--- DATA FOR THIS TASK Enclosed Below ---

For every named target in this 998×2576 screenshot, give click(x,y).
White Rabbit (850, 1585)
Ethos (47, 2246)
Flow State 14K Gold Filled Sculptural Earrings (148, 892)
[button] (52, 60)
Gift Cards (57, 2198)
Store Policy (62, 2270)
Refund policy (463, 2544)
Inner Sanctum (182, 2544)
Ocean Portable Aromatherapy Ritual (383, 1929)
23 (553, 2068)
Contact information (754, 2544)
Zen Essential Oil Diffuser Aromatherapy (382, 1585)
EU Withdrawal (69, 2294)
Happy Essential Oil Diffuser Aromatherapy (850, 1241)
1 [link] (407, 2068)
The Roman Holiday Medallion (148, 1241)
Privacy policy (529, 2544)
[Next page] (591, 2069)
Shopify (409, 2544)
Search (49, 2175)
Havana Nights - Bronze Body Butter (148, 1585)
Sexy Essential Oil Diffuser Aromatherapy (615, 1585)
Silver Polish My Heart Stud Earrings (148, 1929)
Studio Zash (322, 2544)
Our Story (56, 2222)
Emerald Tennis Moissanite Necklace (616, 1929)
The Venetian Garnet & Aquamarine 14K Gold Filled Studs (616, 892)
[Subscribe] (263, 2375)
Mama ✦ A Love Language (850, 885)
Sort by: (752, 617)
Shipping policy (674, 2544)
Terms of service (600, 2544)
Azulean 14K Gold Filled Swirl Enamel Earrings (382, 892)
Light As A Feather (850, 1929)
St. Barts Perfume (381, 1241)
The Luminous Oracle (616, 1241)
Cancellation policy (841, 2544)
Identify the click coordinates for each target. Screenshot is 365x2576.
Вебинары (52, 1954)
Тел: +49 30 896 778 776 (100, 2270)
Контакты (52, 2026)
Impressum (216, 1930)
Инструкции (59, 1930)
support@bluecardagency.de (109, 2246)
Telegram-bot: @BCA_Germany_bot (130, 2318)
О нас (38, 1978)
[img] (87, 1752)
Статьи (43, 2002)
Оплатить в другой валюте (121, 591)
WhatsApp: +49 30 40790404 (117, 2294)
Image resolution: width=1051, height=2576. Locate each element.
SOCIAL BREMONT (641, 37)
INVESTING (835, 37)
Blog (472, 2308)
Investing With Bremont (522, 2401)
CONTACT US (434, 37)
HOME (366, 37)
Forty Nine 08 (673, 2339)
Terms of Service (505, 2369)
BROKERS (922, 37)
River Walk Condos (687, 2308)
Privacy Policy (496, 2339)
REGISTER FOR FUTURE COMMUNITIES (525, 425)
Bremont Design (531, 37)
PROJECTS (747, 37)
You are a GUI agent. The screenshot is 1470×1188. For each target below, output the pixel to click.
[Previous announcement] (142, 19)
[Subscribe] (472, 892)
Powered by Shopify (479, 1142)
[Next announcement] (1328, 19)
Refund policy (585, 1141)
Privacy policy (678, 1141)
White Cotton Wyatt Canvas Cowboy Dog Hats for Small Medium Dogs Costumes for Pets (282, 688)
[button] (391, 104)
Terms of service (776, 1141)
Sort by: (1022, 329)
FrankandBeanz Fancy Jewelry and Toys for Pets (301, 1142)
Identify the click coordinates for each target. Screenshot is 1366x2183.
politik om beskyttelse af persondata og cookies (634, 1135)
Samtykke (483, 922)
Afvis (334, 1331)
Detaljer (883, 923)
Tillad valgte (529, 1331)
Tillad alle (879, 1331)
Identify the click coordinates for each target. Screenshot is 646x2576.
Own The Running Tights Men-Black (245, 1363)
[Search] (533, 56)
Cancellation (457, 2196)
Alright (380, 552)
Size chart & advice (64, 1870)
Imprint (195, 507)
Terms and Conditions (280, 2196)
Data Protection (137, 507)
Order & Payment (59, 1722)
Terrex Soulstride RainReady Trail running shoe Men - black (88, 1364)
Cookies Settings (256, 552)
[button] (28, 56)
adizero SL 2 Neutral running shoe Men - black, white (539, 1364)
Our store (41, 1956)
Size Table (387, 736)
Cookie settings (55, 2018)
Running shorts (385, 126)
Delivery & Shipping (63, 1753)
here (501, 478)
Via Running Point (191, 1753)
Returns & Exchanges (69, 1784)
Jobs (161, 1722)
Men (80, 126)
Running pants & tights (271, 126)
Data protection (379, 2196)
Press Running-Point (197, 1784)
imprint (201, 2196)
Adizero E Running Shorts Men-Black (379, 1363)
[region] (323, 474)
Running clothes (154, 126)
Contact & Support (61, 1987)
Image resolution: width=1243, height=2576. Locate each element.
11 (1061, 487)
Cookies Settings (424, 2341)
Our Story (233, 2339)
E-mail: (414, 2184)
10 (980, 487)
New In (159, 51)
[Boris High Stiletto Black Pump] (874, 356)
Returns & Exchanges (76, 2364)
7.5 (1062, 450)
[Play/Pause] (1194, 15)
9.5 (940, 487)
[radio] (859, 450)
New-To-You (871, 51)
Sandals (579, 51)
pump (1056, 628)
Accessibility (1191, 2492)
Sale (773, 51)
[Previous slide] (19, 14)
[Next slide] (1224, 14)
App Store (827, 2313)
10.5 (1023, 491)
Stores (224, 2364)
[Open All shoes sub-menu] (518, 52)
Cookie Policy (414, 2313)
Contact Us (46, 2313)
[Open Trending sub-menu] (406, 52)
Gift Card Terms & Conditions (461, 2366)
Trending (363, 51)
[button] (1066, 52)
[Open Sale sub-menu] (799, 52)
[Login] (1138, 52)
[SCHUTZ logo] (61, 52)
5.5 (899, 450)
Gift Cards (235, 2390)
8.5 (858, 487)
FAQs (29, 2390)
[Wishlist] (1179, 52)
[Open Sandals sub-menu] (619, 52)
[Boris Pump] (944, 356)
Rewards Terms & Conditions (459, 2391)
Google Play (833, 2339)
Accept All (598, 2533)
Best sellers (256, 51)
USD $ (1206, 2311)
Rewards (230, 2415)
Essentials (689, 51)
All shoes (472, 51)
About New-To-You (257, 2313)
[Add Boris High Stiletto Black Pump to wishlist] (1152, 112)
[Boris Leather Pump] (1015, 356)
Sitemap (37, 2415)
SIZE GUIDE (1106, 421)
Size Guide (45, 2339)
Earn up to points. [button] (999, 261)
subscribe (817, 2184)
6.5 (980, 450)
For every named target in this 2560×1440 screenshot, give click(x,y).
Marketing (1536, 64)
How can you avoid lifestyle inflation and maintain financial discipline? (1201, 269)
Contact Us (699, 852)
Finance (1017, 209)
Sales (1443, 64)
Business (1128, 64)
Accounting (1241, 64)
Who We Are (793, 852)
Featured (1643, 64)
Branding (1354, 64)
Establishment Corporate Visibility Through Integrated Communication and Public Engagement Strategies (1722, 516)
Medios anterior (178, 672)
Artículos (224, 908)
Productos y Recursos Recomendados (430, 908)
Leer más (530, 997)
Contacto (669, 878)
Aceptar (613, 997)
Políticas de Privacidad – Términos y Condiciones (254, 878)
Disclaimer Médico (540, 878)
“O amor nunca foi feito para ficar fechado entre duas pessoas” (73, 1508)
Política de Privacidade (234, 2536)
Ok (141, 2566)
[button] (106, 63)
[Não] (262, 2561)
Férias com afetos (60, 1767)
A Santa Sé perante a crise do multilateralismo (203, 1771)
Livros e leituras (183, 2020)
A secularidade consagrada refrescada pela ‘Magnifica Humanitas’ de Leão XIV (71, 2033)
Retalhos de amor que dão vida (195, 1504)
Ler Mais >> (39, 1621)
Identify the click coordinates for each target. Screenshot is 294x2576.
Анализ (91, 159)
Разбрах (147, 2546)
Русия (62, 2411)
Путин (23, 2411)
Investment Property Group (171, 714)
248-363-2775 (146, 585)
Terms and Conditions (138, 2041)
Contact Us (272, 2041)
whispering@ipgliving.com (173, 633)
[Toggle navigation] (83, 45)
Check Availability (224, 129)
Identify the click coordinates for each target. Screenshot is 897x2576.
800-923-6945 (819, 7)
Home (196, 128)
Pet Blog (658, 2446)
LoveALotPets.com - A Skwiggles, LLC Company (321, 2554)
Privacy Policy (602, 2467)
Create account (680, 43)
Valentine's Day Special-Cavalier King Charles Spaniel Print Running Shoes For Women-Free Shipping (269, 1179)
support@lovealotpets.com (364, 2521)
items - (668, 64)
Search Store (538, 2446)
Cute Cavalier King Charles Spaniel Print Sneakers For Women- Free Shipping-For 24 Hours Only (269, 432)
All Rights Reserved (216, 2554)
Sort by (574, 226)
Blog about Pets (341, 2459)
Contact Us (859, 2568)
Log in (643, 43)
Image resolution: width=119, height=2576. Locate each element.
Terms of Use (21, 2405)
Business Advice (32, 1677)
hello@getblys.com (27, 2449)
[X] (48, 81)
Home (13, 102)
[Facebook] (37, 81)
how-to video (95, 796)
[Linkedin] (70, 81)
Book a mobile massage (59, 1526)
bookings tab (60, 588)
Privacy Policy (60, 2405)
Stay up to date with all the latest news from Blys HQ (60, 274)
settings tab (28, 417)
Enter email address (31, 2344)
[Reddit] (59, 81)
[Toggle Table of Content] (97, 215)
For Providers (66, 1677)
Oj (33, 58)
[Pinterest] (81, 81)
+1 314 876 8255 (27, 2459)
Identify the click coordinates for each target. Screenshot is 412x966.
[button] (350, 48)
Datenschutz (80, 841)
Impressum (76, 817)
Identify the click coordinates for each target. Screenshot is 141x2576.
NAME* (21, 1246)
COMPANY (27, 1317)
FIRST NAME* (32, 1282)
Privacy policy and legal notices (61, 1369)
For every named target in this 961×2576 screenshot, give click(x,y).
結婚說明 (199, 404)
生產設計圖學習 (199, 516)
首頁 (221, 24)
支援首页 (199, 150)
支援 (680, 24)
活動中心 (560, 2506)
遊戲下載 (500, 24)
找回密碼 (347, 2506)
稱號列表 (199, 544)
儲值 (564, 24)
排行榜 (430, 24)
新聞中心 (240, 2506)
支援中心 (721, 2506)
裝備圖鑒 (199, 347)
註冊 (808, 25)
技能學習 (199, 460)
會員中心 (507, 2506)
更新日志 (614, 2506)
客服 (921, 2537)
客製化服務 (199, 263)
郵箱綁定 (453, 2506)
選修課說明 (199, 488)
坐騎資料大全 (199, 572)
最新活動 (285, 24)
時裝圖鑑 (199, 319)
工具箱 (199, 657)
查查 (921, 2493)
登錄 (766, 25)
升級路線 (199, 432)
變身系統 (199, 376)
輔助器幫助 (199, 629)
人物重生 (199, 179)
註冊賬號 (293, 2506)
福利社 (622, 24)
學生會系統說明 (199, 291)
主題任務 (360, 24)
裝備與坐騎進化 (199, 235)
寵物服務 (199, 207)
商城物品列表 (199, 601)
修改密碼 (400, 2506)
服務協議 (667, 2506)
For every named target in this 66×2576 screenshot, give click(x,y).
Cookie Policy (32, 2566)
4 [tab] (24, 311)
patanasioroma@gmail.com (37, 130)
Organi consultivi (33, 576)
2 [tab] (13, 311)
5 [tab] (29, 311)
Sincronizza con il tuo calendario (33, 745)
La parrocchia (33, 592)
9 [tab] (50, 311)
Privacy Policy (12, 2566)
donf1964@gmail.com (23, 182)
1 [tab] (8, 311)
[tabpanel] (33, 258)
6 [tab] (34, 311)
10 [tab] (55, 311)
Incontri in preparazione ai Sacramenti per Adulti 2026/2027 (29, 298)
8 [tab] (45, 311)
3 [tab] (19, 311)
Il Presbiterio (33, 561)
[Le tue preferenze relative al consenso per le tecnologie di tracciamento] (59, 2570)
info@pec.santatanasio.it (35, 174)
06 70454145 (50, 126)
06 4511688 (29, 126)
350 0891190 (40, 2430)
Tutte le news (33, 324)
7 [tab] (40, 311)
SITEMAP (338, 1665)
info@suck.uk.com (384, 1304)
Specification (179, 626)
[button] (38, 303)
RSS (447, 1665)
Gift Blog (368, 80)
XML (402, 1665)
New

--- End of Enclosed DATA FOR THIS TASK ---

▸ **AIM OF THE TASK**: Only one stretch is wanted, so please give again exactly the lines from the start of the data through the line containing "Terms of service (600, 2544)", both ends included.

▸ **RESPONSE AREA**:
For every named target in this 998×2576 screenshot, give click(x,y).
White Rabbit (850, 1585)
Ethos (47, 2246)
Flow State 14K Gold Filled Sculptural Earrings (148, 892)
[button] (52, 60)
Gift Cards (57, 2198)
Store Policy (62, 2270)
Refund policy (463, 2544)
Inner Sanctum (182, 2544)
Ocean Portable Aromatherapy Ritual (383, 1929)
23 (553, 2068)
Contact information (754, 2544)
Zen Essential Oil Diffuser Aromatherapy (382, 1585)
EU Withdrawal (69, 2294)
Happy Essential Oil Diffuser Aromatherapy (850, 1241)
1 [link] (407, 2068)
The Roman Holiday Medallion (148, 1241)
Privacy policy (529, 2544)
[Next page] (591, 2069)
Shopify (409, 2544)
Search (49, 2175)
Havana Nights - Bronze Body Butter (148, 1585)
Sexy Essential Oil Diffuser Aromatherapy (615, 1585)
Silver Polish My Heart Stud Earrings (148, 1929)
Studio Zash (322, 2544)
Our Story (56, 2222)
Emerald Tennis Moissanite Necklace (616, 1929)
The Venetian Garnet & Aquamarine 14K Gold Filled Studs (616, 892)
[Subscribe] (263, 2375)
Mama ✦ A Love Language (850, 885)
Sort by: (752, 617)
Shipping policy (674, 2544)
Terms of service (600, 2544)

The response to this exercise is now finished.